The fact that he was stuck in three inches of water almost makes the whole thing more ridiculous. He was not exactly in a strong position to start making threats. But that is often how these encounters go. The person causing the problem is embarrassed, angry, and trying to recover some pride by acting tougher than the situation allows.
The fishermen were smart if they treated it as a threat instead of a joke. A stuck drunk boater may look harmless for the moment, but if he gets free and decides to make good on what he said, the danger changes quickly.
That is the lesson in a lot of boating confrontation stories. You do not have to win the argument. You just have to keep yourself, your passengers, and your boat away from the person acting unstable.
The fish can wait. The spot can wait. The pride can wait.
A drunk man threatening to ram another boat after getting himself stuck in ankle-deep water is not worth engaging with. Let him sit there and be mad at the mud.
Commenters in the thread had plenty of stories about strange, aggressive, or drunk people on the water, so this one fit right in.
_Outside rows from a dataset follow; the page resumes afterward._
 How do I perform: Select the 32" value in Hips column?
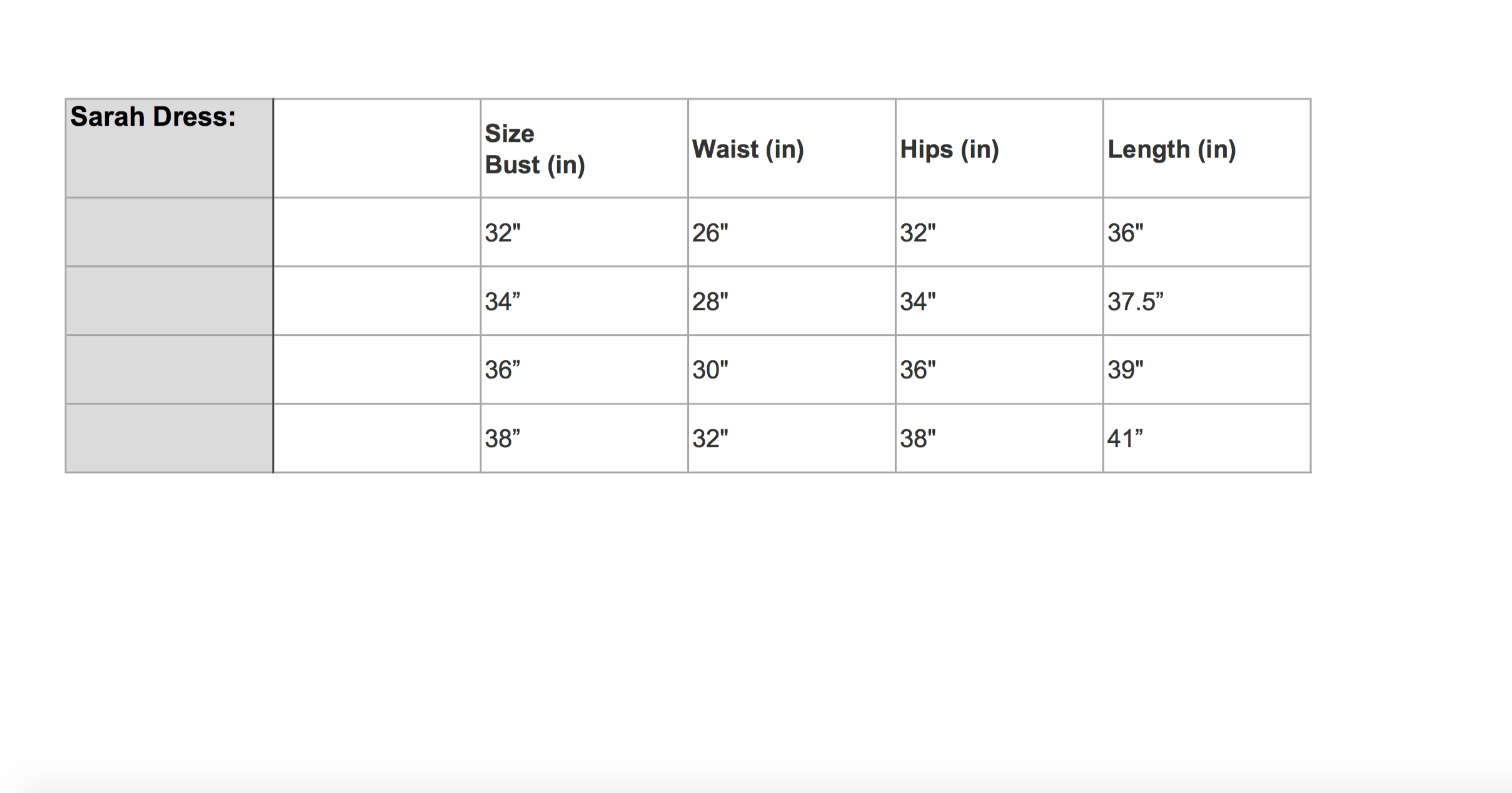pyautogui.click(x=918, y=233)
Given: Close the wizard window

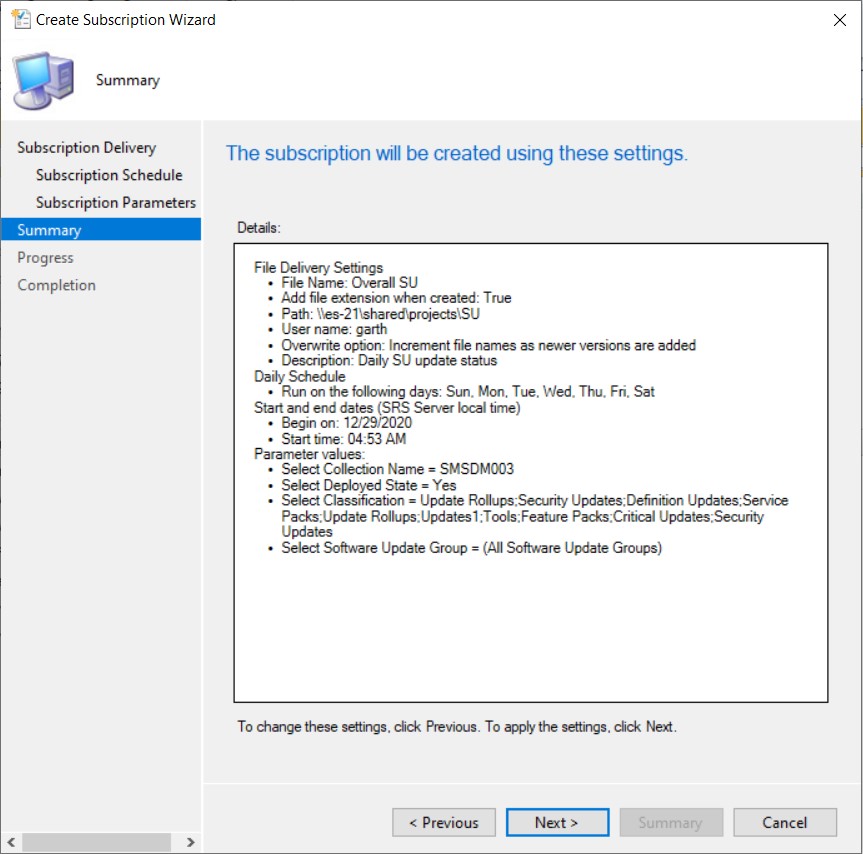Looking at the screenshot, I should pos(839,19).
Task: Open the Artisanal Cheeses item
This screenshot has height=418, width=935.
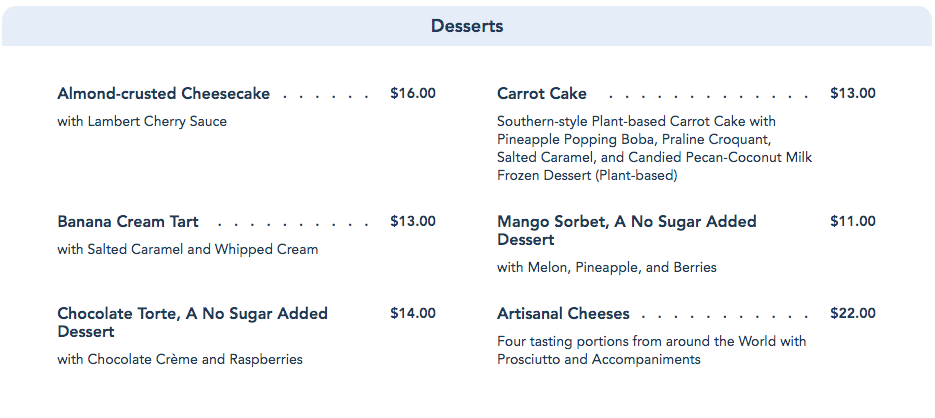Action: click(x=563, y=314)
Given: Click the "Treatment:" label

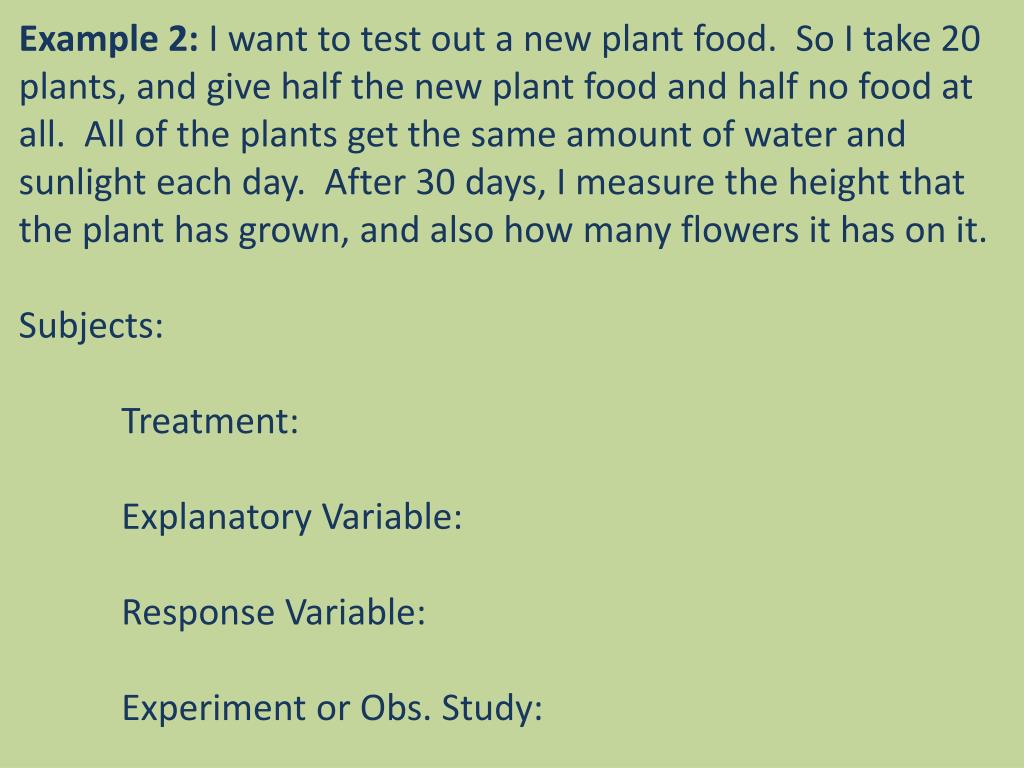Looking at the screenshot, I should pyautogui.click(x=210, y=421).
A lot of anglers understood immediately that drunk boaters are one of the biggest headaches on busy water. They are unpredictable, loud, and often too confident for their own skill level. Several people said they would rather deal with bad weather than a drunk person behind the wheel of a boat.
Some commenters said the safest response is distance. If someone threatens to ram your boat, do not sit there and argue. Move away if you can do it safely, keep your passengers calm, and avoid getting boxed into shallow water, docks, rocks, or other boats.
Others brought up calling authorities. In many areas, game wardens, marine patrol, local police, or sheriff’s deputies handle boating incidents. If someone appears drunk and is threatening other boats, that is not just rude behavior. It can become a serious public safety issue.
A few anglers said they try to record these situations if they can do it without making things worse. Video of the boat, registration numbers, threats, and unsafe operation can matter if authorities get involved. But commenters also warned not to provoke the person just to get footage. Safety comes first.
There were also jokes, because a drunk guy stuck in three inches of water is hard not to laugh at. But the more serious replies made the same point: the funny part ends the second he threatens to ram someone.
The strongest advice was simple. Do not match drunk anger with your own. Give the person room, get out of the danger zone, and let law enforcement handle it if he keeps operating the boat or threatening people. A fishing trip is not worth a collision with somebody who already made one bad decision getting stuck and another one opening his mouth.